XEE: Geospatial analysis made easier - a tutorial & code
Ali Ahmadalipour
Research Scientist at Google X | Geospatial, AI, Climate Change, Sustainability
I've been working with geospatial datasets for 13+ years now (since ~2011 that I started analyzing NASA-MODIS satellite data). Since then, there have been many advances in the field, all of which have made accessing and analyzing geospatial datasets easier and more convenient.
In this article, I'll present a tutorial focusing on a XEE, new python tool that combines the power of Google Earth Engine (GEE) and Xarray. I'll share a couple of examples and I'll provide the code and extra resources for each case. I hope you find this article useful and I hope you share it with others. If you're interested to learn more about Xarray, I had shared a tutorial for climate data analysis that can be useful as well.
Objectives:
1. Problem statement:
Generally, the workflow for geospatial modeling begins with downloading and pre-processing various datasets from different sources. For instance, one would acquire satellite data (e.g. land cover or vegetation) from NASA, climate data from ECMWF (e.g. ERA-5), and weather predictions from NOAA (e.g. GFS). Each of these datasets may be in a different format (e.g. hdf, netcdf, grib, etc) and in various latitude/longitude resolutions. Therefore, the downloaded raw data is usually not useful later on. If one could only access different data sources in a consistent format, load the raw data to perform pre-processing and then save the desired pre-processed data, it would save quite a bit of time and storage, and it would also reduce the barriers to entry, and hence make geospatial analysis more accessible. Well, the wait seems to be over :)
GEE provides access to a huge catalog of datasets (tens of petabytes), and the consistent format is surely a desirable feature. Meanwhile, Xarray (being compatible with numpy, pandas, dask, and cartopy) has proven to be a unique tool for analyzing multidimensional / geospatial data (especially climate data). I think the combination of the two is a very useful tool.

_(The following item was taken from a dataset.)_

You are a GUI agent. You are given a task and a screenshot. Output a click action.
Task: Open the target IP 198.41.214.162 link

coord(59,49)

The growing number of startups and researchers conducting geospatial analyses (link), many of which are using similar data for training their models (mostly AI and data-driven nowadays) indicates that there's a decent market for new tools for improving geospatial modeling workflows.
2. Tutorial
To be able to run the code for this part, you'll need to have an active GEE account (preferably with a high volume endpoint).
import cartopy.crs
import cartopy.feature as cfeature
import dask.distributed
import ee
import google.auth.compute_engine
import matplotlib.pyplot as plt
import xarray as xr
# Starting dask for multi-processing:
client = dask.distributed.Client(n_workers=4)
client
I'm running the notebook on a normal machine with only 4 cpus and about 16GB of RAM, but you'll see later on that our memory usage never exceeds 8GB (just in case you're worried if you can replicate this analysis on your machine).
If you want to learn more about Dask, here's the link to a good tutorial for it.

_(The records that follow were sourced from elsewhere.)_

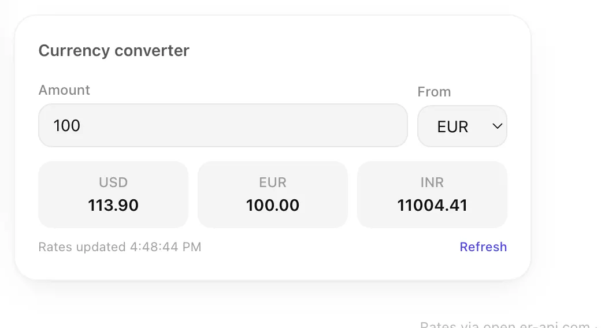The image size is (601, 328).
Task: Click the INR label in last card
Action: coord(432,182)
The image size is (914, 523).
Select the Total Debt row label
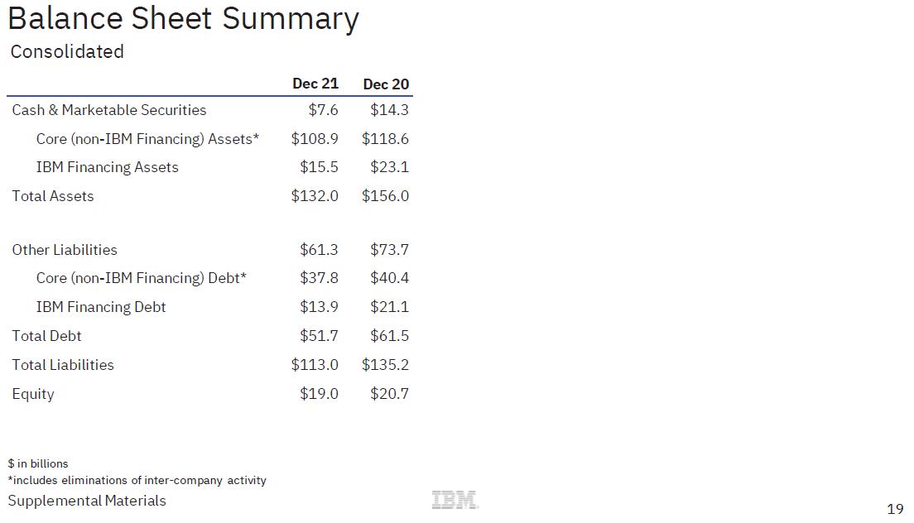[46, 336]
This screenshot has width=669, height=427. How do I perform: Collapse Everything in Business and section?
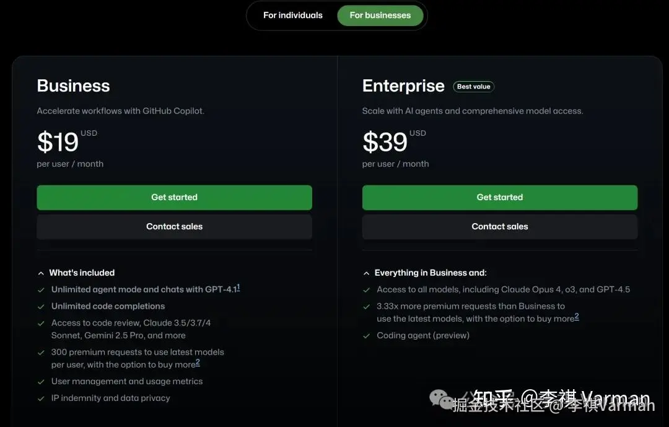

# initialize Earth Engine:
# You need to have an active EE acount for this to work.
credentials = google.auth.compute_engine.Credentials()

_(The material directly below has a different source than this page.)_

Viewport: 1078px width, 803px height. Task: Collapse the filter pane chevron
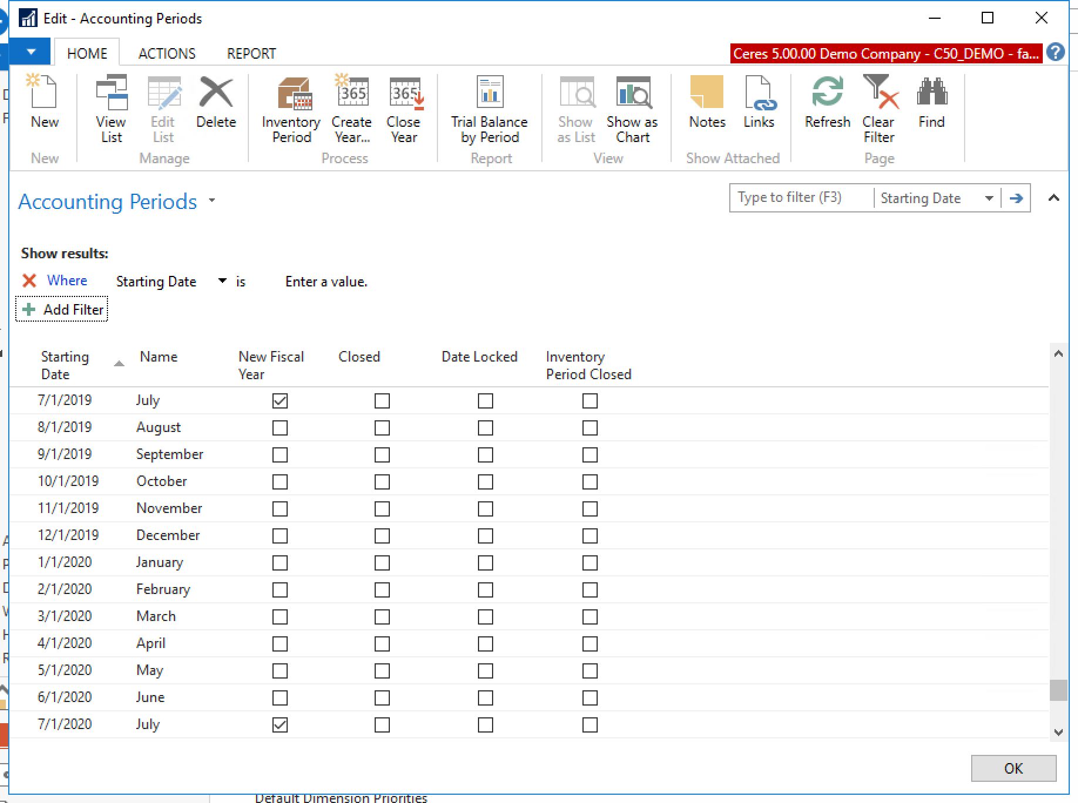coord(1054,198)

ee.Initialize(credentials,
opt_url='https://earthengine-highvolume.googleapis.com')
Let's import ERA5-Land daily data for air temperature across the Contiguous US since 2000, change the projection to WGS84 (aka EPSG4326) and regrid the data to 0.2 degrees. The original data is at 0.25 degree spatial resolution and hourly temporal resolution, and can be found at this link. Here, we import the data from Earth Engine (EE) data catalogue. On EE, you can find the description for all the bands at this link.
ic = ee.ImageCollection('ECMWF/ERA5_LAND/DAILY_AGGR').filterDate(
'2000-01-01', '2023-12-31').select('temperature_2m')
# Another way to do the selection is to not select any band in ic,
# and then use xarray to select the desired variable.
region = ee.Geometry.Rectangle(-130, 25, -60, 50)
ds = xr.open_dataset(ic,
engine='ee',
crs='EPSG:4326',
scale=0.2,
geometry=region)
As you can see, with a couple lines of code, we did all the following at once:
If we look at the ds variable above, we'll see the details as follows:
2.1. A simple analysis and visualization
For this section, let's do a simple analysis. Let's calculate the climatology (long-term average temperature) for each month. Then, let's plot the result for January.
领英推荐
ds_mon = ds.groupby(ds.time.dt.month).mean('time')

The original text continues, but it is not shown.